▶ _WRITTEN TASK 1_
Using only the survey terms glossary, decide whether each statement below agrees with it. For each, answer yes or no and quote the deciding words of the glossary. (a) Under a Bonferroni adjustment, each of the m tests is judged against a significance level of alpha/m. (b) In a cognitive interview, respondents write down their thoughts after they have answered a survey question. (c) The Paperwork Reduction Act definition of a collection of information covers identical questions posed to five or more persons.
▶ _WRITTEN TASK 2_
Reproduce the passage of the survey terms glossary from "Bias is the" to "and old estimates.".

▶ _PASSAGE PROVIDED_
Bias is the systematic deviation of the survey estimated value from the true population value. 
Bias refers to systematic errors that can occur with any sample under a specific design. 
Bonferroni adjustment is a procedure for guarding against an increase in the probability of a 
Type I error when performing multiple significance tests. To maintain the probability of a Type 
I error at some selected value alpha, each of the m tests to be performed is judged against a 
significance level, alpha/m. 

A bridge study continues an existing methodology concurrent with a new methodology for the 
purpose of examining the relationship between the new and old estimates. 


-C- 

Coding involves converting information into numbers or other symbols that can be more easily 
counted and tabulated. 

Cognitive interviews are used to develop and refine questionnaires. In a typical cognitive 
interview, respondents report aloud everything they are thinking as they attempt to answer a 
survey question. 

A collection of information is defined in the Paperwork Reduction Act as the obtaining, 
causing to be obtained, soliciting, or requiring the disclosure to an agency, third parties or the 
public of information by or for an agency by means of identical questions posed to, or identical 
reporting, recordkeeping, or disclosure requirements imposed on, ten or more persons, whether 
such collection of information is mandatory, voluntary, or required to obtain or retain a benefit.

Target pointing data:
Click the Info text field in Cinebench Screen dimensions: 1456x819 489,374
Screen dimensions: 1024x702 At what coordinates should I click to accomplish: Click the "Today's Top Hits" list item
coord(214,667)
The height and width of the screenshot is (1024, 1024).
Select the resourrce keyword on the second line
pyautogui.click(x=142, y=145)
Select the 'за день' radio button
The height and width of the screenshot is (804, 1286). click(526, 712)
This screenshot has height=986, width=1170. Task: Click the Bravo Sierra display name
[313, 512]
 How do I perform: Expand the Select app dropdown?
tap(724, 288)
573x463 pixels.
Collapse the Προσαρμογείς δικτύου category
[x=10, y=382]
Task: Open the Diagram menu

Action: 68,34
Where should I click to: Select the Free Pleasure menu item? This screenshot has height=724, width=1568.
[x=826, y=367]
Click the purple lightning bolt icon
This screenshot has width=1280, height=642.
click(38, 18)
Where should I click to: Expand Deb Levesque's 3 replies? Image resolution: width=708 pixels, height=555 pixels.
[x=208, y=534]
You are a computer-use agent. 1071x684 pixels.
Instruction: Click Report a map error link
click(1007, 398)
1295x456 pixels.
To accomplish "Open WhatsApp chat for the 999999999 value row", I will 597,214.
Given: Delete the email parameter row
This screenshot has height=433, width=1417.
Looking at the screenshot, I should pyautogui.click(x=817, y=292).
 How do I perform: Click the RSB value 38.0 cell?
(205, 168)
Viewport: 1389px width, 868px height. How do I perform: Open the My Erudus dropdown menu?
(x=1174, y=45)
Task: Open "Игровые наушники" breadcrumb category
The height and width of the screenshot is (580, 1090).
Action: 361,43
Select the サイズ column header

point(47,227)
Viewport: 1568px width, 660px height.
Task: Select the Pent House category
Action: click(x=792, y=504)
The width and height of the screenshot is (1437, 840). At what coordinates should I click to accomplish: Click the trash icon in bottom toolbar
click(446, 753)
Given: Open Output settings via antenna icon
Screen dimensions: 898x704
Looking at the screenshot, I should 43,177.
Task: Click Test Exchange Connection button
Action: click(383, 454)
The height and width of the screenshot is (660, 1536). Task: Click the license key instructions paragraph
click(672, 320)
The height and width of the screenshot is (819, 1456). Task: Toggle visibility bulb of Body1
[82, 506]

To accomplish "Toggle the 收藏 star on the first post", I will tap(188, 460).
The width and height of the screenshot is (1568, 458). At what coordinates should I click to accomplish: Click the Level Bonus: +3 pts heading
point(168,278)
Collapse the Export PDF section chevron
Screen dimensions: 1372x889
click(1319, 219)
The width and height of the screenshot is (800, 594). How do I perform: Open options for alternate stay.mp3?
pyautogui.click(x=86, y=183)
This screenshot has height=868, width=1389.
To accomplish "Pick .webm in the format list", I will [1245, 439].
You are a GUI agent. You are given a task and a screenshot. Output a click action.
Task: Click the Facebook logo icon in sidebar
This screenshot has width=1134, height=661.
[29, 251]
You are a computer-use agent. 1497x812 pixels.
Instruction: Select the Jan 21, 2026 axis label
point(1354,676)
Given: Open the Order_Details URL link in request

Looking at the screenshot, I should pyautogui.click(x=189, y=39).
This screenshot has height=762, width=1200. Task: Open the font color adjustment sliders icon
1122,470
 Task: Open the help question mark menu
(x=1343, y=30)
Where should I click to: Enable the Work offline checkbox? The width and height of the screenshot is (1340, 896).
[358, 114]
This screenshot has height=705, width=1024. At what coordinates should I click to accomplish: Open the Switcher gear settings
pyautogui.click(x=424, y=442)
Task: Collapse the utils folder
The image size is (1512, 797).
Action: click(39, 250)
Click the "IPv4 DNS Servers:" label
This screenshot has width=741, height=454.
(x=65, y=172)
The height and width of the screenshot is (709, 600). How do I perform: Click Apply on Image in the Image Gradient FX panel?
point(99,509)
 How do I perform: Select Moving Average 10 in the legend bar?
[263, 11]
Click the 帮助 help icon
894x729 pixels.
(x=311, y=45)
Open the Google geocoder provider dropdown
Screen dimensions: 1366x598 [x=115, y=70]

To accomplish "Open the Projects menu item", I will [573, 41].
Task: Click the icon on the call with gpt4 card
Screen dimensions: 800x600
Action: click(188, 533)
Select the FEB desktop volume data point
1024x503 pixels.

▶ _FULL RESPONSE 1_
(a) Yes: "each of the m tests to be performed is judged against a significance level, alpha/m"
(b) No: "respondents report aloud everything they are thinking as they attempt to answer a survey question"
(c) No: "ten or more persons"

▶ _FULL RESPONSE 2_
Bias is the systematic deviation of the survey estimated value from the true population value. 
Bias refers to systematic errors that can occur with any sample under a specific design. 
Bonferroni adjustment is a procedure for guarding against an increase in the probability of a 
Type I error when performing multiple significance tests. To maintain the probability of a Type 
I error at some selected value alpha, each of the m tests to be performed is judged against a 
significance level, alpha/m. 

A bridge study continues an existing methodology concurrent with a new methodology for the 
purpose of examining the relationship between the new and old estimates.